Damn straight. True equality isn’t measured in how the extraordinary people do; it’s in how the mediocre do. When schmucks of all types are equal, then we’ve got something.

Derek Kirk Kim expands on Rock’s point:

White roles go to white actors who are phenomenal, mediocre, and shitty without condition. Why shouldn’t that be the case for Asian actors going after roles of Asian characters? The argument that only extraordinary Asians should be allowed to be on the screen is completely unfair and, if you’re Asian yourself making this argument, self-defeating. When they go to cast “Rob Roy,” are they really trying to find the most talented actor? No, they are trying to find the most talented white actor. As it should be–that role is for a white Anglo-Saxon character. As such, a role for an Asian character like that in Avatar MUST go to an Asian actor, even if the best one they can find is simply mediocre. (You know, like a million kids’ movies like “The Chronicles of Narnia” starring mediocre white actors.) Or else we don’t have true equality. This kind of exclusion also makes it very difficult for that phenomenal Asian American actor to emerge. […] You can’t find gold if you’re not even aloud to dig or approach the river.

Read the whole.

This entry was posted in Popular (and unpopular) culture, Race, racism and related issues. Bookmark the permalink.

10 Responses to True equality is the equality to suck like the white man

  1. nobody.really says:

    Fn1. See also Richard Delgado, “Storytelling for Oppositionists and Others: A Plea for Narrative,” 87 Mich. L. Rev. 2411, 2431-34 (1989). Richard Delgado offers a withering criticism of meritocracy as practiced by a law school hiring committee. The committee rigorously and fair-mindedly spends all its time and efforts seeking to hire an extraordinarily meritorious candidate of any race. And fails. Then, having no more time to engage in a rigorous and fair-minded review of merely average candidates, they just picked someone they’d heard good things about through the grapevine. And, surprise, most of the people that this mostly white hiring committee had heard about informally were white.

    No evidence of bad faith on anyone’s part. But the facially-neutral process produced a predictably biased result.

  2. Silenced is Foo says:

    @nobody.really

    While that’s a good point, that problem could expand to anybody who is not culturally related to the hiring comittee. It expands beyond race, to the point of being a sort of cultural nepotism. Any outsider, regardless of race – even a white American outsider – will face the same barrier in the “facially-neutral” process of professional nepotism.

    When race is eliminated from the equation, white underclasses face the same barriers as non-white ones… but underclasses are still shat upon.

    Race is simply the most obvious indicator. A non-racist group of white men will select from within their own culture, and their culture is mostly full of white folks. This is a self-perpetuating cycle. The only racism it requires occurred hundreds of years ago, when blacks were pushed into a separate underclass and culture by slavery and the failure to integrate ex-slaves afterwards.

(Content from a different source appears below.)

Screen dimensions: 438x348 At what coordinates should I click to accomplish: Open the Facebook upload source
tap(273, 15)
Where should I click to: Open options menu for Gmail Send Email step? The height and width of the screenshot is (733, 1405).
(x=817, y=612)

    This is why I support affirmative action plans, even in the absence of racism. I would prefer they focus on multigenerational poverty and cultural isolation rather than ethnicity, but either way I think they’re necessary.

  3. Ampersand says:

    A non-racist group of white men will select from within their own culture, and their culture is mostly full of white folks. This is a self-perpetuating cycle. The only racism it requires occurred hundreds of years ago, when blacks were pushed into a separate underclass and culture by slavery and the failure to integrate ex-slaves afterwards.

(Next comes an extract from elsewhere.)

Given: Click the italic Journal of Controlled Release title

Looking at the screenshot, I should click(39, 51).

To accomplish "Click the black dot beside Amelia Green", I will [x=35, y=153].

    You seem to be saying that racism in hiring doesn’t exist anymore — or at least, isn’t important. (Maybe that’s not what you’re saying, in which case please clarify, sorry for misunderstanding.) I don’t think that’s at all true.

    First of all, I don’t think the “it’s all about economics” theory can explain why there are so few parts for Asian actors, even as Asian characters are reimagined as white characters so that white actors can be cast in those roles.

    Second of all, studies have shown that when testers (matched for voice, height, body type, accent, clothing, etc) apply for entry-level jobs, white skin is an advantage for getting hired.

  4. PG says:

    even as Asian characters are reimagined as white characters so that white actors can be cast in those roles.

    I had a really difficult time convincing a white co-worker that the main character in the movie “21” and book “Bringing Down the House” was based upon an Asian guy. (For some reason, our non-white assistants found it immediately plausible.) Eventually I got exasperated and said, “They were at MIT* in the 1990s!” At which point he backed away and said jokingly, “Uh oh, racial stereotyping!”

    * Asians aren’t considered a “minority” at MIT. They’re 28% of the class of 2010; Caucasians are 37% (although international students are a separate ethnicity in MIT’s statistics).

  5. macon d says:

    Silenced is Foo wrote:

    When race is eliminated from the equation, white underclasses face the same barriers as non-white ones…

    Wrong:

    The young black men posing as job applicants in this study were bright college kids, models of discipline and hard work; and yet, even in this best case scenario, these applicants were routinely overlooked simply on the basis of the color of their skin. The results of this study suggest that black men must work at least twice as hard as equally qualified whites simply to overcome the stigma of their skin color.

    As that study shows, white felons were consistently preferred over black non-felons.

    Yes, class differences matter, but they’re not the “real” issue. They’re another issue.

  6. Rachel S. says:

    Such a fabulous point, I was thinking about this today because we found out our old neighbor was arrested for selling steroids. This guy, in the process of being arrested, refused to stop on multiple occasions, rammed several police cars, tried to run a police officer down. My first thought was, if he was black, he would have been shot and killed. So I guess maybe this applies to being below average too. :)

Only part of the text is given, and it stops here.